3. Despite claiming to Congress he has "no equity in OpenAI," Altman held indirect stakes through Sequoia and Y Combinator funds.
4. Altman owns 7.5% of Reddit — when Reddit announced its OpenAI partnership, Altman's net worth jumped $50 million. Altman invested in Rain AI, then OpenAI signed a letter of intent to buy $51 million of chips from them.
5. Rumours suggest Altman may receive a 7% stake worth ~$20 billion in the restructured company.
5. OpenAI had a major security breach in 2023 where a hacker stole AI technology details but didn't report it for over a year.
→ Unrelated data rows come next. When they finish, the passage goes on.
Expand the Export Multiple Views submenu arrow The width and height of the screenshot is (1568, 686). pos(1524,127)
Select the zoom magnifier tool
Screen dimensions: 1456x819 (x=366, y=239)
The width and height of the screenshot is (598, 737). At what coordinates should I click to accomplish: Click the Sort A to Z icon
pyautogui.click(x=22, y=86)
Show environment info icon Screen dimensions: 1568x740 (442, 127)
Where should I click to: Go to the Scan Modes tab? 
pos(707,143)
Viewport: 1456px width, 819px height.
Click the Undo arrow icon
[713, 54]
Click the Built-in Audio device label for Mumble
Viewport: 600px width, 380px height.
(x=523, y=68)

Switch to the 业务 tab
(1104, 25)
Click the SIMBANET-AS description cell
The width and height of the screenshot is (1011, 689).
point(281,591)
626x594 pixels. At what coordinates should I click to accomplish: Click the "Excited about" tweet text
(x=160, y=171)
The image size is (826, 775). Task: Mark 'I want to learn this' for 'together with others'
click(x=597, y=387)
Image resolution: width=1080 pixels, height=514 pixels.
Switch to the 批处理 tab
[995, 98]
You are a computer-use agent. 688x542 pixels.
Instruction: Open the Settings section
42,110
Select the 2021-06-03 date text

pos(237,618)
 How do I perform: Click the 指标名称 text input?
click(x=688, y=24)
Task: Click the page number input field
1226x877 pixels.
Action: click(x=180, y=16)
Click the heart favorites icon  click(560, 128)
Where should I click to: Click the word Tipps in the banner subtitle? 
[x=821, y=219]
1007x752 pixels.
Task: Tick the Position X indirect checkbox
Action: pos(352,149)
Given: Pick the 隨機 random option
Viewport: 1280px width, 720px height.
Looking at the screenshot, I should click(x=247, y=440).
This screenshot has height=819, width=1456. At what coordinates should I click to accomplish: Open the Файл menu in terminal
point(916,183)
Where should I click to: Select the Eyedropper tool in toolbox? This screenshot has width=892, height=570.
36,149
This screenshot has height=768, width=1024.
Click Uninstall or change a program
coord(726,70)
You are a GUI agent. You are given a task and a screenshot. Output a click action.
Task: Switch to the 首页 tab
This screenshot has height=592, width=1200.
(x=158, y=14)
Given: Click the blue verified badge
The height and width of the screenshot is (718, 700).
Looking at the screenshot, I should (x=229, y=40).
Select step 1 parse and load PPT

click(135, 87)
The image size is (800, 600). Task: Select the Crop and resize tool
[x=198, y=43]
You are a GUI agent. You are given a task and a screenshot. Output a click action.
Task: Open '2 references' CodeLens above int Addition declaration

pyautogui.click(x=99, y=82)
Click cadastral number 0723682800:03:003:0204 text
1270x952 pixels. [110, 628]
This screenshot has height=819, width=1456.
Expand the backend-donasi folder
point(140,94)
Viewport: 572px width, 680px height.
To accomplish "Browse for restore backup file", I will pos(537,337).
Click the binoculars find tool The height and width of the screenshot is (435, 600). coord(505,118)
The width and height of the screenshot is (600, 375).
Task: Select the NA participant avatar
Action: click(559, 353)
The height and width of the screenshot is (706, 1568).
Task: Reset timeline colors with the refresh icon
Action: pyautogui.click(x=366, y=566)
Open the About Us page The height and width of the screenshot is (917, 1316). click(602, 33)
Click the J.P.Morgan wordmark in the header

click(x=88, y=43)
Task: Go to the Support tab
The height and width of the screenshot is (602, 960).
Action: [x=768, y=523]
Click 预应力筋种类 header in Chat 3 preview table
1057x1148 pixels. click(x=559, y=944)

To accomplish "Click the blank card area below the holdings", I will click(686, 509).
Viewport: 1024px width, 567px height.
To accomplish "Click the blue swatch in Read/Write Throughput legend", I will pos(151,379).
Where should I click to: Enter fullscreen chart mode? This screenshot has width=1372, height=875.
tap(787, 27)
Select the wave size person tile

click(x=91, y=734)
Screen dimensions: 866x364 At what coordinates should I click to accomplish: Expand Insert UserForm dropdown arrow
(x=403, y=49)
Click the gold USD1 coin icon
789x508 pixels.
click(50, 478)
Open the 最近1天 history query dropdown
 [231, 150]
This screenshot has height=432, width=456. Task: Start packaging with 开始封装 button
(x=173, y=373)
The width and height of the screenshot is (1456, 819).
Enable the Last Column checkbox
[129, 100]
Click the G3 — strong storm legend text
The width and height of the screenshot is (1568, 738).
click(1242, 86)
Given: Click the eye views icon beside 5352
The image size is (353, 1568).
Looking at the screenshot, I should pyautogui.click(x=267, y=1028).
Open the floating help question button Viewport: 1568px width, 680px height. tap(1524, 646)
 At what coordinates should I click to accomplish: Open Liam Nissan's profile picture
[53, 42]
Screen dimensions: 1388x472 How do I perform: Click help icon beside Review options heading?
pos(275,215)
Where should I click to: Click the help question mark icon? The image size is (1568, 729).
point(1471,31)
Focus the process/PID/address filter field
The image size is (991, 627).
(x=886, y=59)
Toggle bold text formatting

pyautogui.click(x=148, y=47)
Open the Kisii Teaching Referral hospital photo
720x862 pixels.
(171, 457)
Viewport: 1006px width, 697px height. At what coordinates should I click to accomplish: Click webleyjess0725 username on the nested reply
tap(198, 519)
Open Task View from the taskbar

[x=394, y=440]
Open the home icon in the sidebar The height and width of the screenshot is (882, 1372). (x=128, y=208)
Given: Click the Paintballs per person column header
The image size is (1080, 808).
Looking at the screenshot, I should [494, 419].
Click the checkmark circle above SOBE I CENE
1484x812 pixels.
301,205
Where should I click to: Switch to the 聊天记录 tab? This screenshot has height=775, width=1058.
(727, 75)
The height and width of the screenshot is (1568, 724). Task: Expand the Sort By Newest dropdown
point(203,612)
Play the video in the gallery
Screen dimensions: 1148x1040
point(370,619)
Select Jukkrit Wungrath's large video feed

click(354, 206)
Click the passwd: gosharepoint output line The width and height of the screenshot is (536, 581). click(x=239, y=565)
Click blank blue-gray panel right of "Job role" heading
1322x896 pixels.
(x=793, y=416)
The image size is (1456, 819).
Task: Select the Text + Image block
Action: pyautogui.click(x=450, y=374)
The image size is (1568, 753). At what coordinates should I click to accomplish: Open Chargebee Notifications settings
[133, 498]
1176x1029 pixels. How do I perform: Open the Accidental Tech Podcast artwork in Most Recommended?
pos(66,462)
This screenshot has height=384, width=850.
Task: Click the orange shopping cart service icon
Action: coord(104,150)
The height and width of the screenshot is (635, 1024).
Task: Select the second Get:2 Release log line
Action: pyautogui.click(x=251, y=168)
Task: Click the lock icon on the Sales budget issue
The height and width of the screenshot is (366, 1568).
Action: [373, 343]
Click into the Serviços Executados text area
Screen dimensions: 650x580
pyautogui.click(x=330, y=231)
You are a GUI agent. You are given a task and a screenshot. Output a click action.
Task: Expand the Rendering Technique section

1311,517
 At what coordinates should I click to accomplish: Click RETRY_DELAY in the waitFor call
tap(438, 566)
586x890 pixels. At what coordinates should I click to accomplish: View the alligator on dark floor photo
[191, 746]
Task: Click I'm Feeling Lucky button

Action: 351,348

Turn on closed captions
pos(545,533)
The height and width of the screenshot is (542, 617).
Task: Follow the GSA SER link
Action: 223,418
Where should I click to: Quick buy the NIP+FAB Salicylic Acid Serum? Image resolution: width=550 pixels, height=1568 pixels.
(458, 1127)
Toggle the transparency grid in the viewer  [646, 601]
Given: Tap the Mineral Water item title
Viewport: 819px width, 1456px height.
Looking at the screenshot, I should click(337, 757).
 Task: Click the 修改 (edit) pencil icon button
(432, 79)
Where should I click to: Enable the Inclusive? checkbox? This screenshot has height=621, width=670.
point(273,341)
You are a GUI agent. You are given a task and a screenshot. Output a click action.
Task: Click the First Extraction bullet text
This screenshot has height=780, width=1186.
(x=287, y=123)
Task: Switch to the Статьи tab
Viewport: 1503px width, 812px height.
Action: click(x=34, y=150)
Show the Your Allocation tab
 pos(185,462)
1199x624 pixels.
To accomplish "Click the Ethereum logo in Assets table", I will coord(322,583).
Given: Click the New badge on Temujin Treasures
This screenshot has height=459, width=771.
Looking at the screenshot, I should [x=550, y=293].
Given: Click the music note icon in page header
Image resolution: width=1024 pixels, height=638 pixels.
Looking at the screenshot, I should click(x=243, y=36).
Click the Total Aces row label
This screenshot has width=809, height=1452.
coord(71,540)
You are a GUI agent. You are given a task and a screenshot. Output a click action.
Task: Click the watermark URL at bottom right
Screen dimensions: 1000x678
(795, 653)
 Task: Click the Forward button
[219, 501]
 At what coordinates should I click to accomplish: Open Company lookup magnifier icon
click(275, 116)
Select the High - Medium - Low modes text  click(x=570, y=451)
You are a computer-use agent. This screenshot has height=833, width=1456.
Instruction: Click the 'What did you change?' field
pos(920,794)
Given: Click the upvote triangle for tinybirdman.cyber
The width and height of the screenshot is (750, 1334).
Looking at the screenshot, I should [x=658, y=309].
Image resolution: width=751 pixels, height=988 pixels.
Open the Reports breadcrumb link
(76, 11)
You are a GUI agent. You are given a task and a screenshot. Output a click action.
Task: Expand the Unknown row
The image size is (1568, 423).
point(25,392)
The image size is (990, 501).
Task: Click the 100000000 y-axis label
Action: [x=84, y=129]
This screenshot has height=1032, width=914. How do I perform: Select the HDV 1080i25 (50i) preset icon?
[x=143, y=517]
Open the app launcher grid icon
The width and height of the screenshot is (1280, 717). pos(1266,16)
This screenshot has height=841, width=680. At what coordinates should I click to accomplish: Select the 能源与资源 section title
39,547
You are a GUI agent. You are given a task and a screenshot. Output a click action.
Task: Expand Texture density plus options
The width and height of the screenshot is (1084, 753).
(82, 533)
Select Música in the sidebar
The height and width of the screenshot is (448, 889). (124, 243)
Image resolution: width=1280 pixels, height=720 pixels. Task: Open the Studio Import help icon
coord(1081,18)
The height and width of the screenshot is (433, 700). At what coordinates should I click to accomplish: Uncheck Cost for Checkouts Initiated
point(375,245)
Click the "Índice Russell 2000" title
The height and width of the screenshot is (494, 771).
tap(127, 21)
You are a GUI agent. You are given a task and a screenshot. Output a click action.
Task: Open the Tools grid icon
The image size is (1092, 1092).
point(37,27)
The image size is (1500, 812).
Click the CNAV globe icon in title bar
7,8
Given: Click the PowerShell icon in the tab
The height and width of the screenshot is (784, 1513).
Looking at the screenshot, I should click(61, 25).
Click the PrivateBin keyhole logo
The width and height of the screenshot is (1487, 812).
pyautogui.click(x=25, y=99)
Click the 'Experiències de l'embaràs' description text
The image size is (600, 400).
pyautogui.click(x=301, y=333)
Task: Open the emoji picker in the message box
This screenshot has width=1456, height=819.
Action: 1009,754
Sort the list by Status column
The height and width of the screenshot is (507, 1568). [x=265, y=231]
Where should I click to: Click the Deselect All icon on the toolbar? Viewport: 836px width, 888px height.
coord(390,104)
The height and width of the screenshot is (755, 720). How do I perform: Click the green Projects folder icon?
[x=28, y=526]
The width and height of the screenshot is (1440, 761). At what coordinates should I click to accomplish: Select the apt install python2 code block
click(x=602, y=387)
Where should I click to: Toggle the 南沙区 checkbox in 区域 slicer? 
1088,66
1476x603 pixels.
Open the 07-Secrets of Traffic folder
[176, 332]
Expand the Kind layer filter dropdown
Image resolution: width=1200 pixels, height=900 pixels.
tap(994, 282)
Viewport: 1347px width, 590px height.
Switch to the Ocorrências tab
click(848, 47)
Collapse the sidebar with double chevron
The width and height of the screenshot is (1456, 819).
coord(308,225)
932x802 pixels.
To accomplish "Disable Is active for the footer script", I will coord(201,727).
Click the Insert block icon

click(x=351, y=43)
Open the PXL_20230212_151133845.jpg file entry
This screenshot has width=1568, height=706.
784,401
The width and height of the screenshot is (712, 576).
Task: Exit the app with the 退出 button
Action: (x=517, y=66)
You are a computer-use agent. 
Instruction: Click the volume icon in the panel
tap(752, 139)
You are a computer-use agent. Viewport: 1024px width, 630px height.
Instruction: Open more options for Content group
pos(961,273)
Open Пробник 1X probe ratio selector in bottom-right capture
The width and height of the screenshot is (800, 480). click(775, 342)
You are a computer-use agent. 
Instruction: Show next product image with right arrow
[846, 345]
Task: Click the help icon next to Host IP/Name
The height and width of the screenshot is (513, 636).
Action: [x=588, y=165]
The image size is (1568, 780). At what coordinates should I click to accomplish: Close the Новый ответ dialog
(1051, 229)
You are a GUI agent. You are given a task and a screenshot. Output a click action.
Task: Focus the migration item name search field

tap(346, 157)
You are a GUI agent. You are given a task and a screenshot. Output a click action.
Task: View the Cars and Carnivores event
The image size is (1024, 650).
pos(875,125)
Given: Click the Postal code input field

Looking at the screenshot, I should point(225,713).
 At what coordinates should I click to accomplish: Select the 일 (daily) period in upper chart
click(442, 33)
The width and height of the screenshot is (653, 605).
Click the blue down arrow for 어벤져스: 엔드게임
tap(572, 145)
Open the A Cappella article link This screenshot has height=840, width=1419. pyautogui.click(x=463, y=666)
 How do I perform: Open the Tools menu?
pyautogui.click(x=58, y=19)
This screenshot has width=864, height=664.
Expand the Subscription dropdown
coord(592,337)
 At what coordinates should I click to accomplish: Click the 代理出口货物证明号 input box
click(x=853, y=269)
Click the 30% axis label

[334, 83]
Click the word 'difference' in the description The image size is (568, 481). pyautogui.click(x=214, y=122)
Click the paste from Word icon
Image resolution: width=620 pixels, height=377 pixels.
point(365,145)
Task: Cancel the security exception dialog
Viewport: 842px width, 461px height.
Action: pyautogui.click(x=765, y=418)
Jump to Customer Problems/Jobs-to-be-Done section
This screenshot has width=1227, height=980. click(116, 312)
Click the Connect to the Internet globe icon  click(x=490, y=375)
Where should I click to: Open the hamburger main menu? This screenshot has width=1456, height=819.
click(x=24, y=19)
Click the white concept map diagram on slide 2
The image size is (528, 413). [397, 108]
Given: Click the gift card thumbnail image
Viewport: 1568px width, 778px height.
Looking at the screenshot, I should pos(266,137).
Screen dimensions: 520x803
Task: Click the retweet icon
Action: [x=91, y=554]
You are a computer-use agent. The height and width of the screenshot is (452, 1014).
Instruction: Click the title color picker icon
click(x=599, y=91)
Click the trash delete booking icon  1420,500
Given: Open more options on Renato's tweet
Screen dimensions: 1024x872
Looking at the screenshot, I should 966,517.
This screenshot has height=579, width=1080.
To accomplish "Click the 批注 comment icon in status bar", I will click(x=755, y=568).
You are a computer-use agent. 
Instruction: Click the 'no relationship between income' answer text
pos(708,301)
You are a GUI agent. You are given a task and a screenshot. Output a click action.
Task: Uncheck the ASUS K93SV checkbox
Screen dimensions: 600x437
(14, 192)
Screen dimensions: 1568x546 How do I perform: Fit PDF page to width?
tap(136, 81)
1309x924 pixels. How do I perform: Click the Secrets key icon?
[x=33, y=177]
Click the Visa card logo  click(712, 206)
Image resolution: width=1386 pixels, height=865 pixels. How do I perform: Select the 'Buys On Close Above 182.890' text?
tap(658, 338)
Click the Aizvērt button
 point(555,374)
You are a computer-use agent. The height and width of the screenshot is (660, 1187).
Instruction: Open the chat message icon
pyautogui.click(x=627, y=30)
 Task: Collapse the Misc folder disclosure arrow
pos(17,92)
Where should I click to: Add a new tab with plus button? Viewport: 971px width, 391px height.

OpenAI fired Leopold Aschenbrenner explicitly because he shared security concerns with the board.
6. Altman denied knowing about equity clawback provisions that threatened departing employees' millions in vested equity if the ever criticised OpenAI. But Vox found he personally signed the documents authorizing them in April 2023. These restrictive NDAs even prohibited employees from acknowledging their existence.
7. Senior employees at Altman's first startup Loopt twice tried to get the board to fire him for "deceptive and chaotic behavior".
9. OpenAI's leading researcher Ilya Sutskever told the board: "I don't think Sam is the guy who should have the finger on the button for AGI".
Sutskever provided the board a self-destructing PDF with Slack screenshots documenting "dozens of examples of lying or other toxic behavior.
10. Mira Murati (CTO) said: "I don't feel comfortable about Sam leading us to AGI"
11. The Amodei siblings described Altman's management tactics as "gaslighting" and "psychological abuse".
12. At least 5 other OpenAI executives gave the board similar negative feedback about Altman.
13. Altman owned the OpenAI Startup Fund personally but didn't disclose this to the board for years. Altman demanded to be informed whenever board members spoke to employees, limiting oversight.
14. Altman told board members that other board members wanted someone removed when it was "absolutely false". An independent review after Altman's firing found "many instances" of him "saying different things to different people"
15. OpenAI required employees to waive their federal right to whistleblower compensation. Former employees filed SEC complaints alleging OpenAI illegally prevented them from reporting to regulators.
16. While publicly supporting AI regulation, OpenAI simultaneously lobbied to weaken the EU AI Act.
By 2025, Altman completely reversed his stance, calling the government approval he once advocated "disastrous" and OpenAI now supports federal preemption of all state AI safety laws even before any federal regulation exists.
Obviously this is only a fraction of what's in the apparently 10,000 words on the site. Link below if you'd like to look over.
(I've skipped over the issues with OpenAI's restructure which I've written about before already, but in a way that's really the bigger issue.)